Pancreatic cancer (PC) is still one of the major challenges in clinical oncology, with an average overall survival shorter than a year that has not improved significantly in the last decades. Silenseed developed novel treatments for cancer diseases based on its LODER™ (LOcal Drug EluteR) platform, combining proprietary technology of local and prolonged delivery of siRNA (short interfering RNA) with specification and optimization of new targeted siRNA drugs. Over 90% of human pancreatic ductal adenocarcinomas involve gain-of function mutations in the KRAS oncogene. The LODER™ enabled the company to select this KRAS target, thus far considered as an ‘undruggable’ target. Moreover, the LODER™ enables a continuous administration along a few months to support diffusion of drug within the entire tumor tissue, while protecting the siRNA from degradation.
The effects of siG12D LODER on KRAS mRNA and protein levels and on cellular facets related to tumorigenesis were tested in vitro. These studies show a marked decrease in KRAS expression upon treatment and consequent decreases in proliferation, viability and migration. In vivo, the retarding effects of siG12D LODER on tumor growth were shown through both subcutaneous and orthotopic xenografts and synograft models. Downstream signaling changes attesting to treatment specificity – a decrease in ERK signaling and proliferation markers - were demonstrated by western blot and immunohistochemistry. Furthermore, the survival of treated mice was prolonged.

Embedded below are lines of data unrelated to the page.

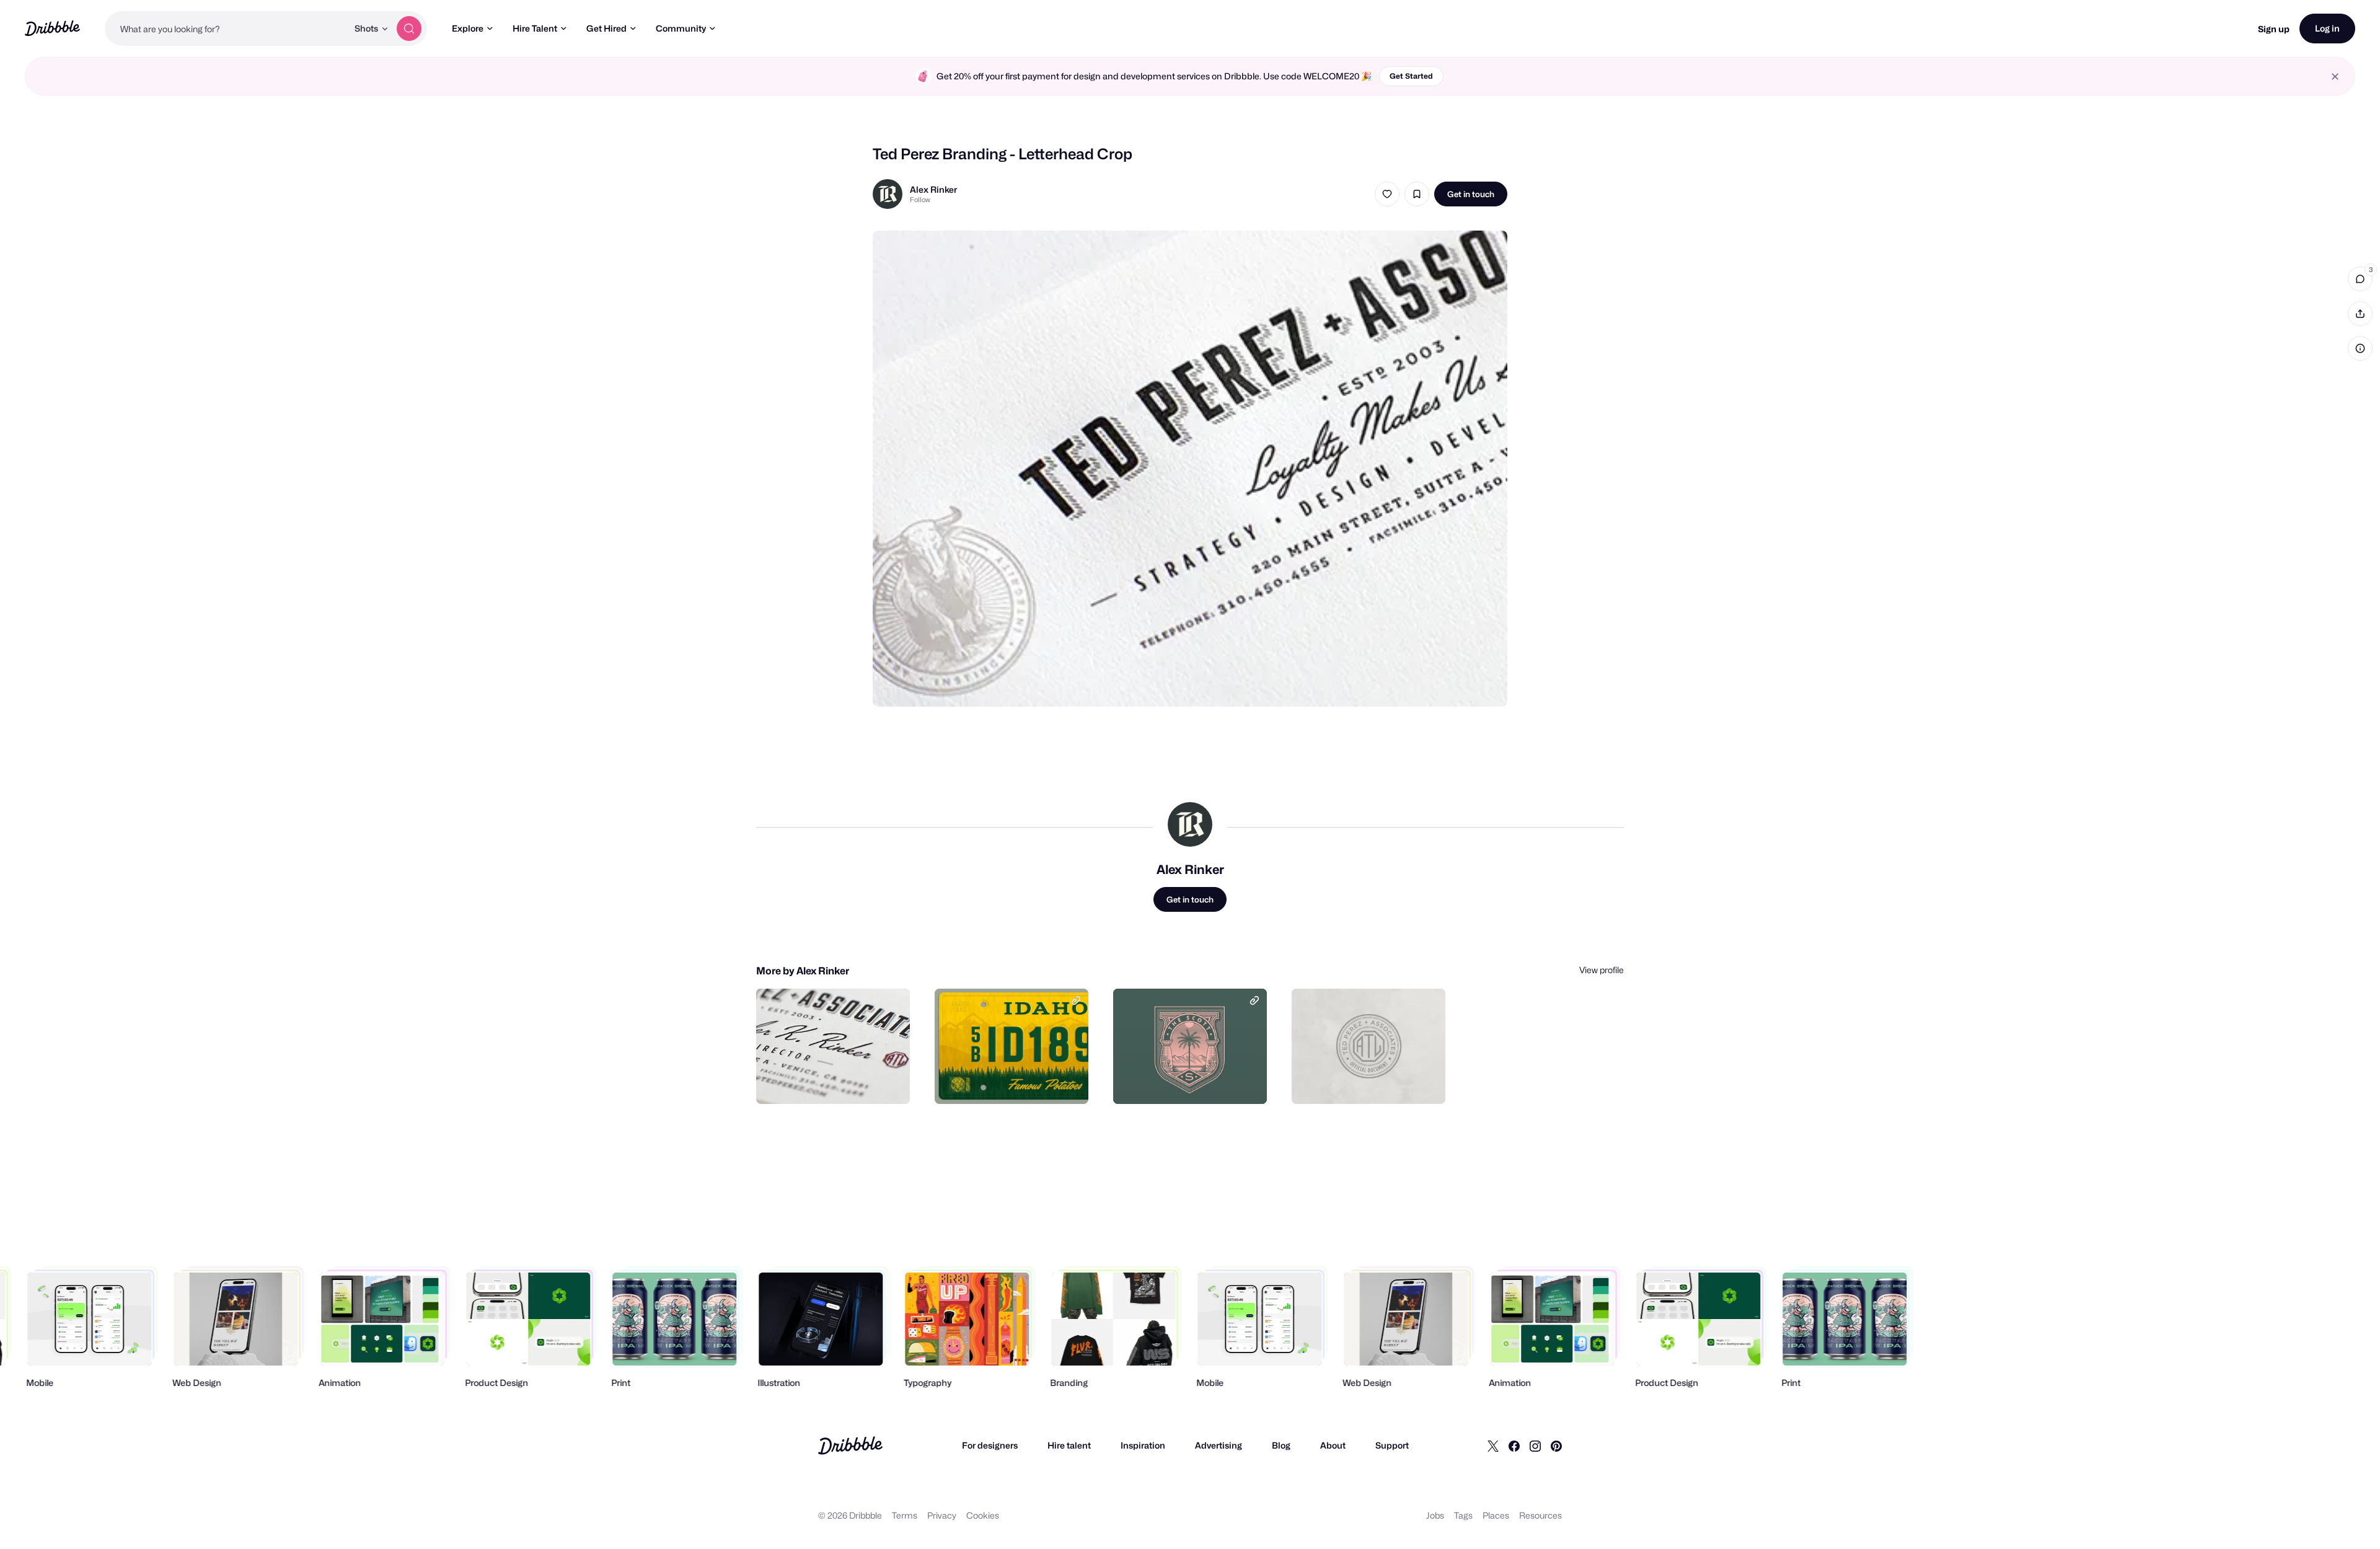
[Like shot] (1387, 194)
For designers (990, 1445)
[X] (1493, 1445)
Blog (1281, 1445)
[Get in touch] (837, 1081)
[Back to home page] (52, 28)
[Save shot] (1416, 194)
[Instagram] (1535, 1445)
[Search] (409, 28)
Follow (920, 199)
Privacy (941, 1515)
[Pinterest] (1556, 1445)
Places (1496, 1515)
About (1333, 1445)
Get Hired (606, 28)
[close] (2335, 76)
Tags (1463, 1515)
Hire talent (1069, 1445)
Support (1392, 1445)
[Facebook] (1514, 1445)
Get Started (1411, 76)
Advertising (1218, 1445)
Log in (2327, 28)
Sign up (2274, 29)
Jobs (1435, 1515)
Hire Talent (535, 28)
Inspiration (1143, 1445)
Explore (467, 28)
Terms (904, 1515)
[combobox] (226, 28)
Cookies (982, 1515)
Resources (1540, 1515)
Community (681, 28)
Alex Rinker (933, 189)
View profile (1601, 969)
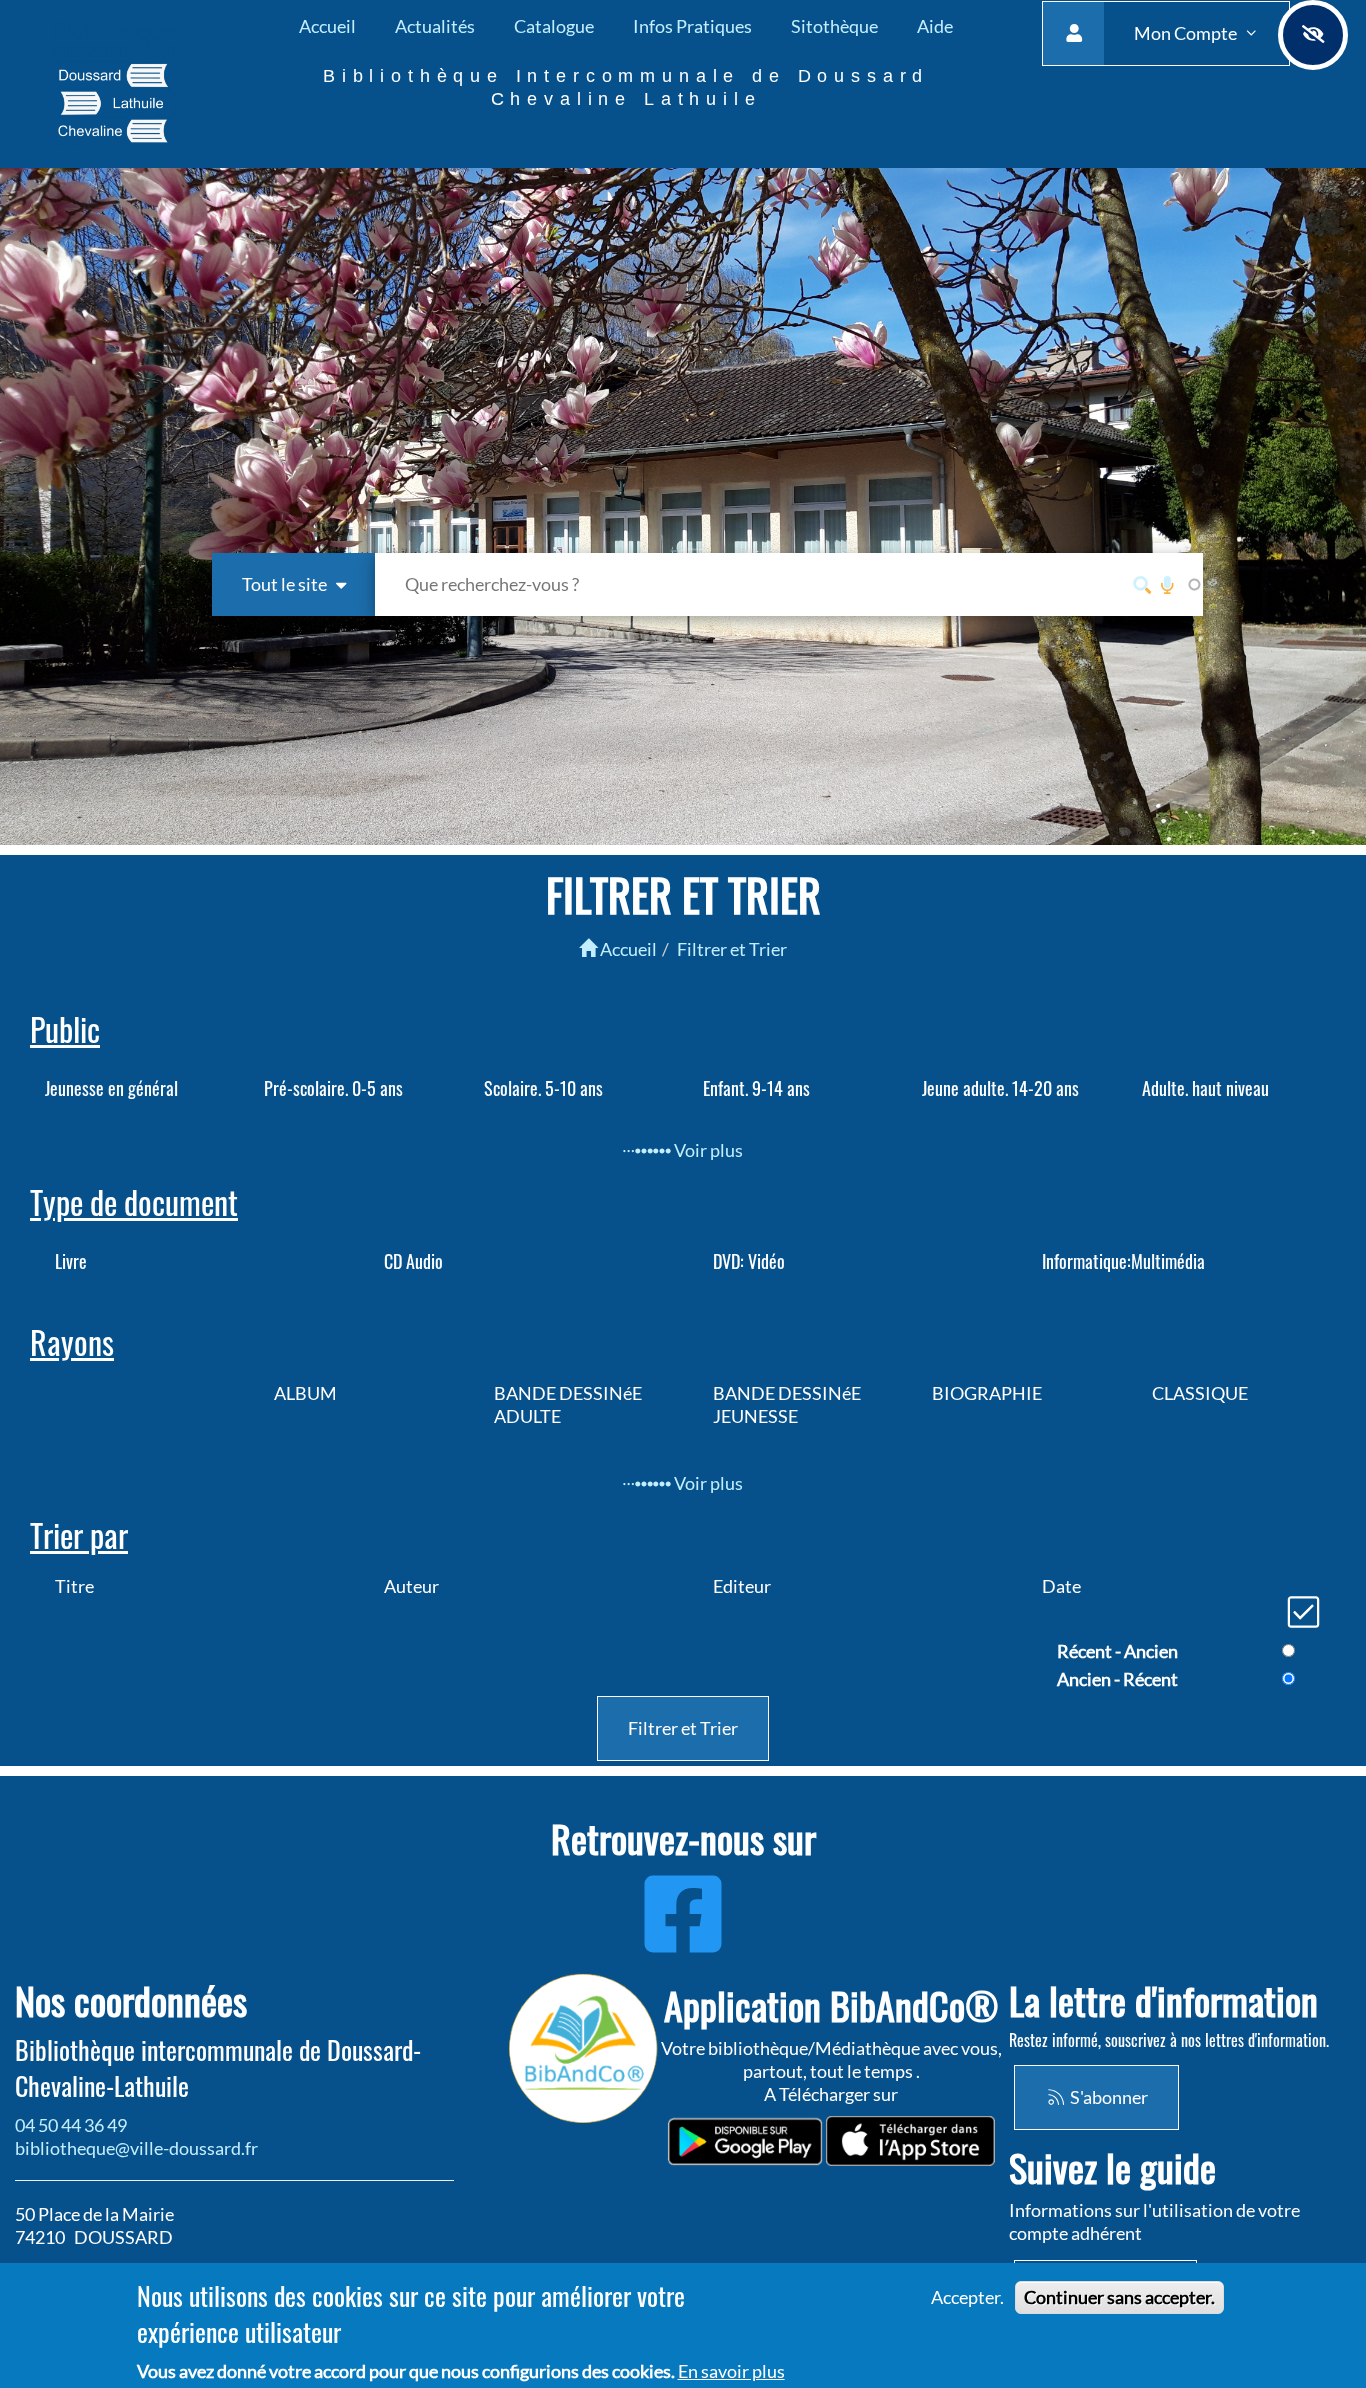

Following these successful pre-clinical studies, a Phase I clinical study has been carried out on non-operable non-metastatic patients (NCT01188785). Full tolerability and safety have been confirmed. Moreover, encouraging early evidences show halting of tumor growth, decrease in tumor serum marker CA19-9 and extension of overall survival. Phase II study (NCT01676259) is now in preparation.